Ekonomist dergisi 30 Ağustos tarihinde “Erdoğan’ın Ters Tepen İhtirası” başlıklı bir yazı yayımladı. Yazıda, ulu insan olarak bahsettikleri Atatürk’ün ölümünden sonra Başbakan Erdoğan’ın, Türkiye’nin en etkileyici lideri konumuna geldiğini fakat eleştirmenlere göre hırsının, yeni demokratik bir yönetim sunma sözünün önüne geçtiği ve gittikçe daha da diktatör bir lider olmaya başladığı ifade edildi.
Yazıda, ılımlı İslamcı Adalet ve Kalkınma Partisi’nin 2002 yılında çoğunluğun desteği ve onlarca yıldır süren acemi iktidarın reddi ile iktidara gelmesinin ardından Başbakan Erdoğan’ın Türkiye’yi durağanlıktan ve politik felçten kurtardığı ve bölgede bir ilham kaynağı haline geldiği belirtildi. Ayrıca generallerin kudretine son verdiği, kadın ve Kürtlerin haklarını geliştirdiği, modern yollar ve hastaneler inşa ettiği ve ezilenleri kuvvetlendirdiği ve gerçekleştirdiği reformların 2005 yılında Avrupa Birliği’nin tekrar müzakerelere başlamasına yol açtığı da yazıda Başbakan Erdoğan hakkında söylenenler arasındaydı.
Bu iyi gidişat sırasında Başbakan Erdoğan’ın kanser ile mücadele ettiğinin iddia edildiği, ayrıca güçlü Gülen grubu ile atışmalar yaşadığı, Kürt şiddetini ve Suriye’deki savaşı körüklediği ve bu zamanda giderek otoriterleştiği ve Abdullah Gül’ün görevinin 2014 yılında sona ermesiyle kendisinin başkan olarak seçilme hırsının mantığını bulandırdığı bu süreçteki gelişmeleri olarak değerlendirildi.
Yazı da ayrıca eleştirmenlerin, Başbakan Erdoğan’ın yeni demokratik bir anayasa oluşturmak ile ilgili sözünü bu hırsın gölgelediğini düşündükleri ifade edildi.

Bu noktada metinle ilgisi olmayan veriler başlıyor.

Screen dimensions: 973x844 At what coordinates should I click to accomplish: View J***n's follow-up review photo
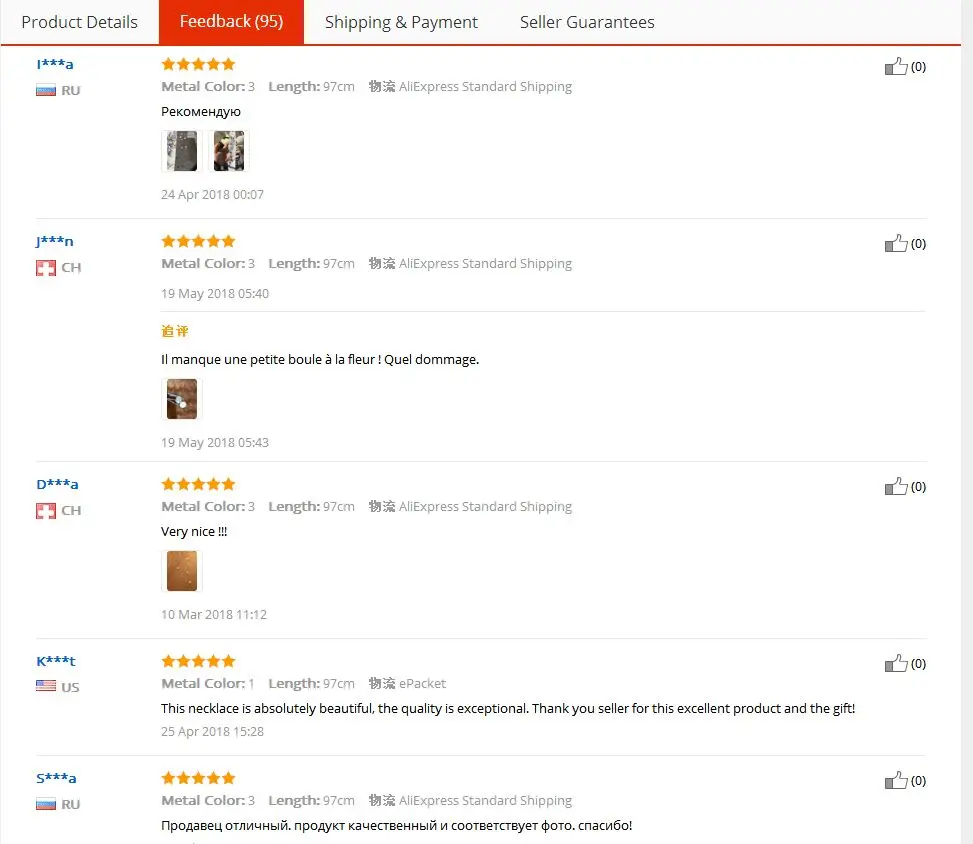click(x=182, y=399)
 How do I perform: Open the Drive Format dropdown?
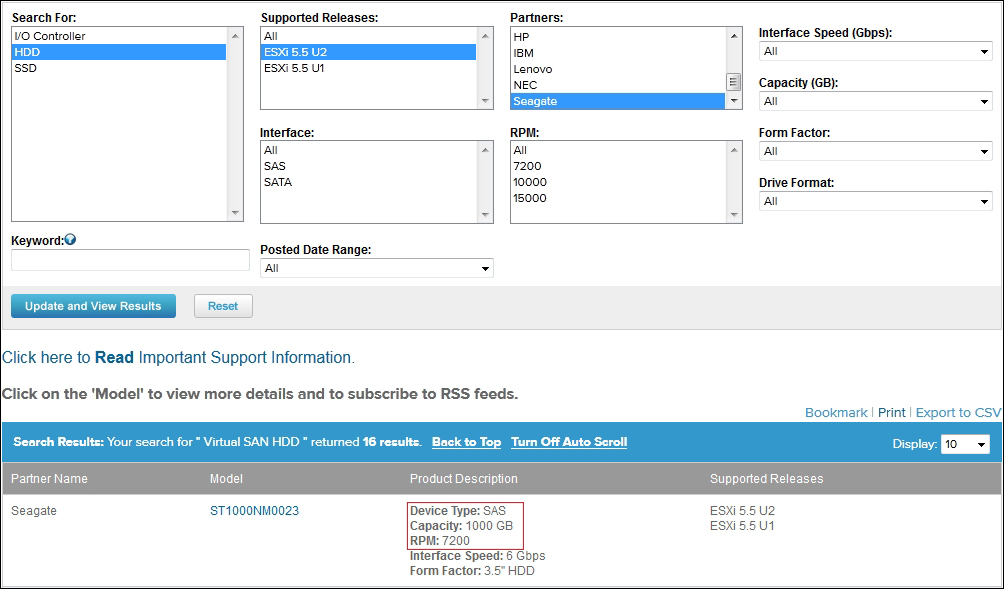[x=874, y=202]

Eleştirmenlerin ayrıca, Başbakan Erdoğan’ın parti kuralları onu bir başbakan olarak sahneden indirince ülkeyi yönetebilmek için başkanlık güçlerini arttırmak istediğini ve yaptığı ayrıntılı planını Ak parti yoluyla gerçekleştirdiğini düşündükleri dile getirildi. Anayasa’yı yapmak için Meclis’teki üçte iki oranına sahip olmadığı için de yeni anayasanın referanduma ihtiyaç duyacağını ve çoğu anketin de AK partiye bu konuda çoğunluk verdiği ifade edildi.
“Hala, şansını değerlendirmiyor.” denilen yazıda, Kürtler üzerinde aşırı savaş yanlısı olduğu, PKK ile 28 yıldır süren kanlı isyanı bitirmek için gizli görüşmeler yaptığı, fakat bunun ardından güç kullanmaya yöneldiği ve binlerce Kürt eylemcisini tutukladığı ve bunun karşılığında da BDP lideri Selahattin Demirtaş’ın “Türkler ile Kürler arasındaki bağlar giderek zayıflıyor.” sözleri anımsatıldı.
Medya patronlarının da devlet sözleşmelerini kaybetmekten korktukları için kritik gazetecilerini kovmak zorunda kaldıkları ve en azından 80 gazetecinin tutuklu olduğu ve birçoğunun da PKK üyesi olmakla suçlandığı ifade edildi. Hükümetin hoşgörüsüzlüğünün öğrencilere kadar uzandığı ve 2,824 öğrencinin hapiste olduğu ve dörtte birden fazlasının ücretsiz eğitim ve diğer “günahlardan” dolayı içerde olduğu yazıldı.
Ayrıca Başbakan Erdoğan’ın rakiplerinin kendisini İslam köklerine dönmekle suçladığı ve daha dindar bir gençlik yaratmak istediği ve bunun için kürtajı yasaklamayı önerdiği ve imam hatip orta okullarını tekrar açtığı bildirildi. Ama bütün bunlara rağmen ordunun PKK üzerindeki etkisinin pek fazla olmadığı, Suriye konusunun çıkmaza girdiği ve artık şansını zorladığı belirtildi.